Google Chrome’s default settings are (surprise!) far from ideal for those who care about their privacy and security. And if you’re one of those people—but aren’t ready to jump ship to another, less intrusive browser like Brave or Tor—there are some easy ways to adjust your settings to reduce Google’s tracking on Chrome.
Here are nine ways to browse more securely and privately on Chrome.
Sign out of your Google account
When you sign in to Chrome, you give Google access to a lot more data than is needed. Signing into Chrome lets Google use great features—like syncing your bookmarks and history across devices—so it has its perks. But if you’re okay with losing access to syncing, you should consider signing out of your Google account on Chrome altogether.
To do so, click the three-dots menu in the top-right corner of Chrome, and select Settings. Then, select the You and Google tab on the left. Click Turn off next to your name, and select Turn off again to log out.
While you’re at it, you can also select the Sync and Google services below your Google account and disable Allow Chrome sign-in. This will let you sign into Google sites without signing in to Chrome.
Change your default search engine to DuckDuckGo on Chrome
The next step is to reduce your dependence on Google by switching to a search engine that respects your privacy. The answer is obvious: DuckDuckGo. You can change this by going to Chrome settings > Search engine and selecting DuckDuckGo from the drop-down menu next to Search engine used in the address bar.
If DuckDuckGo doesn’t give you the results you need, you can add !g to your search query. This will open the same result in Google. You can use this shortcut to avoid manually switching between these two search engines.

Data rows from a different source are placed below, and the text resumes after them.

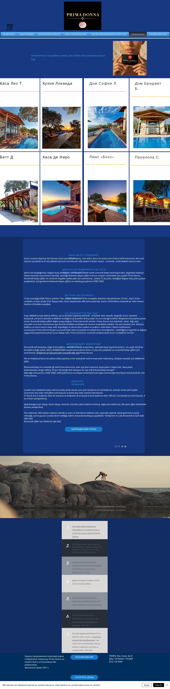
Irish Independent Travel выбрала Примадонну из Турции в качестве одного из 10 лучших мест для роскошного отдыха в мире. (87, 548)
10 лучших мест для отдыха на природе (85, 621)
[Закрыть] (167, 685)
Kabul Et (158, 685)
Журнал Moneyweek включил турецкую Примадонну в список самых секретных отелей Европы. (87, 601)
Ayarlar (147, 685)
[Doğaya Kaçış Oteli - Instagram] (116, 446)
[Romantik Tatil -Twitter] (122, 446)
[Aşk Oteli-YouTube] (125, 446)
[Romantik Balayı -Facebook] (119, 446)
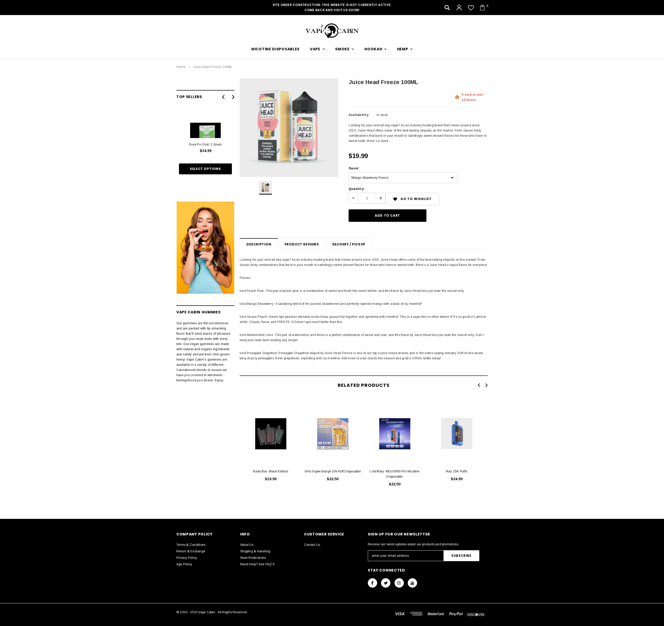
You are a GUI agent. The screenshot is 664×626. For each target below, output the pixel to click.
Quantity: (357, 189)
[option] (289, 127)
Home (180, 67)
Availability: (359, 115)
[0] (482, 7)
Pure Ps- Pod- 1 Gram (205, 144)
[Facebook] (372, 583)
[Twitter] (385, 583)
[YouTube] (412, 583)
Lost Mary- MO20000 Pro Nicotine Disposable (394, 474)
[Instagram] (399, 583)
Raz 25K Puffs (456, 471)
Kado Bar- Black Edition (270, 471)
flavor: (354, 168)
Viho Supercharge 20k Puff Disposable (333, 471)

Switch to a safer password manager on Chrome
Plenty of people use Google Chrome to store all their passwords, and while that might be more secure than using weak passwords, or, god forbid, the same password everywhere on the internet, it’s not a substitute for a good password manager. You should use a password manager like BitWarden or 1Password, which offers easy ways to import all the passwords stored in your browser. Not only is switching to a password manager a better security practice, but it also keeps more of your data out of Google’s clutches.

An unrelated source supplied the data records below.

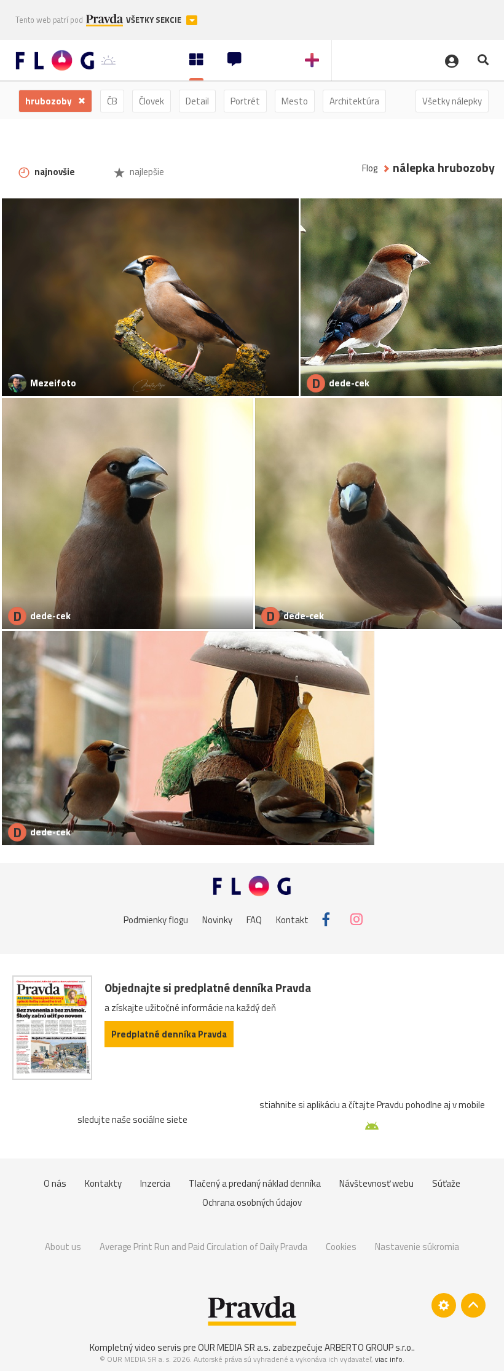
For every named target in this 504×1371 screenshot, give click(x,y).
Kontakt (292, 919)
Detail (197, 101)
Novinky (217, 919)
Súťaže (446, 1183)
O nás (55, 1183)
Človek (151, 101)
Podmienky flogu (156, 919)
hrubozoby (49, 101)
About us (63, 1246)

Review Chrome’s security settings
Chrome sends a fair bit of data to Google’s servers, even in the name of security. If you have Enhanced protection enabled, Google takes your data in order to “protect” you as you browse. You can change that by going to Chrome settings > Privacy and security > Security and selecting Standard protection. This will keep you secure without sending your browsing data to Google.
On the same settings page, under the Advanced section, you should enable Always use secure connections. This setting will always load the more secure HTTPS versions of your favorite websites, and warn you when the site doesn’t support it.
Check which websites can access your location, camera, and microphone
You can quickly review your privacy settings in Chrome to deny permissions to your microphone, camera, location, and even notifications. This will improve your privacy and reduce annoyances at the same time.
Go to Chrome settings > Privacy and security > Site settings. Under Permissions, you should review each option and disable access where required. For example, under Location, you can select Don’t allow sites to see your location to reduce annoying pop-ups and to improve your online privacy.
Periodically erase your browsing history and site data from Chrome
You should probably avoid storing your browsing history and other website data for too long. You can periodically erase it by going to Chrome settings > Privacy and security > Clear browsing data. Select the Advanced tab and change the time range to All time. You can click Clear data to delete everything, or manually uncheck individual categories to remove some (but not all) data.
You should also go to Chrome settings > Privacy and security > Site settings. Here, choose Third-party cookies, then hit Block third-party cookies, which will reduce tracking when you’re using Google Chrome. If you find websites aren’t working as they should, you can also choose Block third-party cookies in Incognito mode to limit this feature only to private browsing.
Change your autocomplete settings
Google collects some data about the things you type in Chrome. If you want to reduce it, go to Chrome settings > You and Google > Sync and Google services. Here, you can disable these options: Help improve Chrome’s features and performance, Make searches and browsing better, and Enhanced spell check.
Use better extensions to protect your privacy
Switch to a more private browser when you need it
Finally, if you want to reduce tracking, the best long-term move is to switch to a different browser. Firefox hits the sweet spot between privacy, performance, and customizability through extensions, but some websites work best on Chromium-based browsers, so you may want to try one like Brave.